かかった時間は、僅かに4時間程であった。都市というのは、狭い。車を使えば、およそ1時間で横切れる程度のものでしかないのだ。
「閣下、これで、閣下の野望も、一歩進みましたな」
そう言うのは近衛大佐である。
「ああ。だが、まだまだ終わってはいない。世界に、これを広げなければ」
「世界、ですか。それまた、結構な時間がかかりそうですね」
二人は、酒場の常連と店主のように語り合う。そう言えば、この二人は、東條中佐が大和に来た時から、既に知り合いであるようであった。
「まあ、この人生をかけての大仕事だ」
「私も、お手伝いさせてもらいますよ」
「頼んだぞ」
そう言った東郷大将の目は、なおも希望を見つめていた。
さて、他の都市も、完全に制圧したとの報告が入った。これで、大化作戦は、完全に成功した。
だが、東郷大将の仕事は終わっていないのだ。
「では、飛行機の準備をしてくれ」
「はっ、了解しました。護衛戦闘攻撃機も、既に用意してあります」
「結構」
神崎中佐は、現在、ウィニペグへの飛行機を準備している。そう、米軍が奪還した、彼のウィニペグである。東郷大将は、ここで、チャールズ元帥との会談に臨むのである。

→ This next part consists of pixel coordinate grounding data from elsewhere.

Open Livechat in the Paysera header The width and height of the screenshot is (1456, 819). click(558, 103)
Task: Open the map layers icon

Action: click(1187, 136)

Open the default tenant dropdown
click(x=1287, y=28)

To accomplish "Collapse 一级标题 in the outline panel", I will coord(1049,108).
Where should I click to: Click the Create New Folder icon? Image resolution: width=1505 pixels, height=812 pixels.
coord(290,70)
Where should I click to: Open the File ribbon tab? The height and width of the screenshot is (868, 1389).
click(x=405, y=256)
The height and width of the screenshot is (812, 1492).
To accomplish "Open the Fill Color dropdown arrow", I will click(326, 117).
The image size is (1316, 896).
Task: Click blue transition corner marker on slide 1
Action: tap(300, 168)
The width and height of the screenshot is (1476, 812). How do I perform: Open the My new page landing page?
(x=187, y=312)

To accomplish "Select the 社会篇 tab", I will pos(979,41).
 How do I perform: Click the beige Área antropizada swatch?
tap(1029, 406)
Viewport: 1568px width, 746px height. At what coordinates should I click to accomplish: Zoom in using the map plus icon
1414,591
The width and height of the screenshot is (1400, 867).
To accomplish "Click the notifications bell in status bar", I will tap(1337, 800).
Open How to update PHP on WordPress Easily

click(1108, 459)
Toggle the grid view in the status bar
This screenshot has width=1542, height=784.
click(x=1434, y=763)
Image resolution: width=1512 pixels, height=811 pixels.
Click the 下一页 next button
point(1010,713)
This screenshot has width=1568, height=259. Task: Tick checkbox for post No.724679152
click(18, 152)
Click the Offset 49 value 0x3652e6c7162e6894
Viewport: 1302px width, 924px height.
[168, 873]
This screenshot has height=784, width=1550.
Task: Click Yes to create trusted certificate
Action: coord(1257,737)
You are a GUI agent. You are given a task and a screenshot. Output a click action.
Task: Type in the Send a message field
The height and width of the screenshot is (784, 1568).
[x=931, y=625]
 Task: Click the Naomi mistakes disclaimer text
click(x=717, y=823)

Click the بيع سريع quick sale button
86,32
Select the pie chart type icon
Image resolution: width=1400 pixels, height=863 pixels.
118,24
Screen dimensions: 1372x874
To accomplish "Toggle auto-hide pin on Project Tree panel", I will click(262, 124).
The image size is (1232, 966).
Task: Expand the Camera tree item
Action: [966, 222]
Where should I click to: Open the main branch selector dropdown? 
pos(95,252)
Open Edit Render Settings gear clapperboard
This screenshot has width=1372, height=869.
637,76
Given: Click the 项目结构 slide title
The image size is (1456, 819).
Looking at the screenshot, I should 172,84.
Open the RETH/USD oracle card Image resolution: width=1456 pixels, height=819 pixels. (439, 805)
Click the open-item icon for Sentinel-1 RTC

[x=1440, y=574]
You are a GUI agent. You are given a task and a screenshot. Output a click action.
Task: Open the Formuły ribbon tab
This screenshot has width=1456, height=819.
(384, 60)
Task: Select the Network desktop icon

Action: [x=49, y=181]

また、使うのは、飛行艦ではなく、昔ながらの飛行機だ。普通の飛行機ならば、数時間でウィニペグまで到達出来るだろう。因みに、神崎中佐率いる航空戦隊の護衛付きである。
「面倒だが、行くしかないな」
「ええ。このようなパフォーマンスも、時には必要です」
東條中佐は言う。この会談の目的は、これから作る独立国家の正統性の確保である。また、米軍のチャールズ元帥も、クーデターの正当性を確保したいらしい。
「では、こちらの占領は東條中佐に任せる」
「はい。了解致しました」
東條中佐は、今回は留守番である。
「では、いざ、ウィニペグへ」
「お気をつけて下さい、閣下」
空母鳳翔より、1機の大型軍用機と、およそ20機の戦闘攻撃機が飛び立った。
大和のクルーは、敬礼でもってそれを見送った。